За его спиной девушки терпеливо, под бренчание пианино, продолжали номер, протягивая вперед рога изобилия и одновременно оттопыривая попки, обтянутые трусиками с блестящими кнопочками. Он в ярости набросился на них:
— Прекратите, слышите? Дайте мне подумать.
— Номер что надо, — похвалил мистер Дейвис. — Он украсит наше представление.
Ему было приятно спорить с мисс Мейдью, аромат, исходивший от нее, дразнил его воображение: эта перепалка доставляла ему такое же удовольствие, как если бы он бил ее или лежал на ней. Она пробуждала в нем чувство восхитительной власти над женщиной, которая к тому же была намного выше его по рождению. Это напоминало мечту, в которую он погружался еще мальчишкой, вырезая свое имя на крышке парты в мрачной мидлендской школе-интернате.
— В самом деле, мистер Дейвнант?
— Меня зовут Дейвис.
— Простите, мистер Дейвис. — «Ошибка за ошибкой, — со страхом подумал мистер Кольер, — не хватало еще разозлить этого нового мецената».
— А по-моему, номер дрянь, — не уступала мисс Мейдью.
Мистер Дейвис отломил и сунул в рот еще один кусочек помадки.
— Продолжайте, старина, — поощрил он режиссера. — Продолжайте.
Репетиция продолжалась: песни и танцы проплывали в умиротворенном сознании мистера Дейвиса — то грустные и сентиментальные, то назойливые. Больше всего мистеру Дейвису нравились сентиментальные песенки. Когда они пели: «Ты мне как мама», он и в самом деле вспоминал о матери: он был идеальным зрителем. Кто-то вышел из-за кулис и что-то промычал мистеру Кольеру.
— Что вы говорите! — взвизгнул тот, а молодой человек в бледно-голубом джемпере механически продолжал петь:
А твой портрет —
В нем половины нет
Того...
— Вы сказали «елка»? — крикнул мистер Кольер.
И снова в декабре
Я вспомню...
— Уберите ее! — завизжал мистер Кольер.
Песня внезапно оборвалась на словах «другая мама».
— У вас очень быстрый темп, — сказал молодой человек и начал препираться с пианистом.

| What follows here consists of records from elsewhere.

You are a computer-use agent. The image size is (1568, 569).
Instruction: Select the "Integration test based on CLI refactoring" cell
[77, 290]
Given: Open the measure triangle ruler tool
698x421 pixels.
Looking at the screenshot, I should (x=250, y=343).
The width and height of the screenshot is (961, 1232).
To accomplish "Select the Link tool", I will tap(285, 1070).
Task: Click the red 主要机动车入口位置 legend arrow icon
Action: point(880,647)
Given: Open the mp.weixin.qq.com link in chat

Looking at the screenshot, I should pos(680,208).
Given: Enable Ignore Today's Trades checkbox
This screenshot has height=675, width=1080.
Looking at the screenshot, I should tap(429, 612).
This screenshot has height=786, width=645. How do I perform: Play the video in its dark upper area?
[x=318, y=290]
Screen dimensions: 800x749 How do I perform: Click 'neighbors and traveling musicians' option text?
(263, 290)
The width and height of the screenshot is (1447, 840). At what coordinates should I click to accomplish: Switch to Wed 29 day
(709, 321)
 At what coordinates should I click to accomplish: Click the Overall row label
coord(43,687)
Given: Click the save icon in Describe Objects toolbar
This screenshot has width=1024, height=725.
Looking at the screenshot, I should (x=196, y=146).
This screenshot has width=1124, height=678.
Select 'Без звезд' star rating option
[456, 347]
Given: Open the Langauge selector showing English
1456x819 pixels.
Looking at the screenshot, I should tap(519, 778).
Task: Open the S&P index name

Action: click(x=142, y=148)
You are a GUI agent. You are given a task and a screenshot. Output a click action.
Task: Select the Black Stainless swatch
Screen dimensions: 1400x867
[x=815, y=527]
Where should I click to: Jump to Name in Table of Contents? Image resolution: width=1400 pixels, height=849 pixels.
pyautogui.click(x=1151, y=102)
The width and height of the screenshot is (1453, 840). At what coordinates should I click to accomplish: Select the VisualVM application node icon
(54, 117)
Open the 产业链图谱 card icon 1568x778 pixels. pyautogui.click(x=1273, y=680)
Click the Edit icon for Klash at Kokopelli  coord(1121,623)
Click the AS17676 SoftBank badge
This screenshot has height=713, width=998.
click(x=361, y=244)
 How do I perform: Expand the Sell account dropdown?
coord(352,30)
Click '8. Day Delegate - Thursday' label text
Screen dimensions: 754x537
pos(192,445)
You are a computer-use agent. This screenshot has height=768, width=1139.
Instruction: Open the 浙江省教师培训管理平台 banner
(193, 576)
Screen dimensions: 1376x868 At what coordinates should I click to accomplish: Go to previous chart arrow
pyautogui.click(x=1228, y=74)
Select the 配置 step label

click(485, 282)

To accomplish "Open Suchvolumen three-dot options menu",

— Куда я ее уберу? — сказал человек за кулисами. — Ее же заказали. — На нем был передник и суконная кепка. — Я ее в фургоне привез, лошадей запрягал. Вы бы хоть взглянули.
Мистер Кольер ушел и тут же вернулся.
— Господи боже мой! — сказал он. — Метров пять, не меньше. Кто мог выкинуть эту дурацкую шутку?
Мистер Дейвис пребывал в счастливом сне: он воображал себя в большом зале баронского замка, вот он сидит в домашних туфлях и греет ноги у камина, в воздухе витает слабый изысканный аромат, похожий на запах духов мисс Мейдью, и его ожидает ночь с молодой женой — красавицей и аристократкой, с которой его в то же утро по всем правилам обвенчал епископ. Она представлялась ему немного похожей на мать.
И вдруг до него донеслись слова мистера Кольера:
— И целая корзина елочных игрушек и свечей.
— А, — очнулся мистер Дейвис, — так мой скромный подарок уже прибыл?
— Ваш... скромный...
— Я подумал, что мы могли бы отпраздновать рождество прямо в театре, — сказал мистер Дейвис. — Я бы хотел познакомиться со всеми вами, артистами, и посидеть по-дружески, по-домашнему. Потанцуем немного, споем... — Энтузиазма слушатели явно не проявляли. — Шампанского хватит на всех.
Лицо мистера Кольера осветилось бледной улыбкой.